» **Travail demandé**: Recopiez à l'identique les enregistrements, de la ligne qui contient « Image resolution: width=389 » jusqu'à la fin, ces deux limites incluses.
**** Enregistrements fournis
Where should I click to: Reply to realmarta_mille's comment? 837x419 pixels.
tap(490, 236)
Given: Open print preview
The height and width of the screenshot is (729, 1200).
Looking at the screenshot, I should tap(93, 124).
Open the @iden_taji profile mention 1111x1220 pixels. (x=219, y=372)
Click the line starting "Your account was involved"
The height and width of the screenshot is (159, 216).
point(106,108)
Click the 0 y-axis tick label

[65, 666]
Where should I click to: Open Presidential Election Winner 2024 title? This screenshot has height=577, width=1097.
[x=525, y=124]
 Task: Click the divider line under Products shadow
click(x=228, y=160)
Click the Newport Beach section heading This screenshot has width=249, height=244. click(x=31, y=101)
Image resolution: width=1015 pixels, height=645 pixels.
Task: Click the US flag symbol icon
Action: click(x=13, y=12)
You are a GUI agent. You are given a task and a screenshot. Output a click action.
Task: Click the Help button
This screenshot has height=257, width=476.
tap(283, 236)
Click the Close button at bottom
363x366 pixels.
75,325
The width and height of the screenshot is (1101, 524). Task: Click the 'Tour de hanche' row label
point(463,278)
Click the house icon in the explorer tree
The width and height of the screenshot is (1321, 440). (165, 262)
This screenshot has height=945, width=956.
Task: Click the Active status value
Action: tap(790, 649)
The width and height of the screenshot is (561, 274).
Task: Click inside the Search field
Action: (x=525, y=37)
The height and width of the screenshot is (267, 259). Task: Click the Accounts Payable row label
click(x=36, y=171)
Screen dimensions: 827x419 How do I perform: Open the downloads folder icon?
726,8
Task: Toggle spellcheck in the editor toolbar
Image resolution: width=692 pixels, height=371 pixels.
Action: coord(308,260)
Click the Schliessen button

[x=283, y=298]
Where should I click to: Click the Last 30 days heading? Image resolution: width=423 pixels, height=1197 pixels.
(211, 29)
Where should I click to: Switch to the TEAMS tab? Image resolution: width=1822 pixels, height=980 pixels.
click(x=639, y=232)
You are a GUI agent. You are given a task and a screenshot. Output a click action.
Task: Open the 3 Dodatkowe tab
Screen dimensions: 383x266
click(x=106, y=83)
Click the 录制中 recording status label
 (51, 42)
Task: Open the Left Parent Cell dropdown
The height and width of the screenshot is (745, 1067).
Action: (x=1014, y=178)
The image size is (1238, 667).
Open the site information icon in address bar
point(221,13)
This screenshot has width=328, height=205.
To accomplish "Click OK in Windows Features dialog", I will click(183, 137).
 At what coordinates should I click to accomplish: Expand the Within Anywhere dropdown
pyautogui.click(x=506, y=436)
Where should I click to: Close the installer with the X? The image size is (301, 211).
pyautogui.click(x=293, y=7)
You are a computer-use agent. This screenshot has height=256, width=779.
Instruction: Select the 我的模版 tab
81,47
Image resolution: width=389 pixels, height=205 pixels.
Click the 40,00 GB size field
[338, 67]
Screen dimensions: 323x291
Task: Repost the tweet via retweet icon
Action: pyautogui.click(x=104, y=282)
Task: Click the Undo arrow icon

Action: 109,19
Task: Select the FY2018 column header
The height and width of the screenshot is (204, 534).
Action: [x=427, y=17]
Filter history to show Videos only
********
» **Corrigé de l'exercice**:
Image resolution: width=389 pixels, height=205 pixels.
Click the 40,00 GB size field
[338, 67]
Screen dimensions: 323x291
Task: Repost the tweet via retweet icon
Action: pyautogui.click(x=104, y=282)
Task: Click the Undo arrow icon

Action: 109,19
Task: Select the FY2018 column header
The height and width of the screenshot is (204, 534).
Action: [x=427, y=17]
Filter history to show Videos only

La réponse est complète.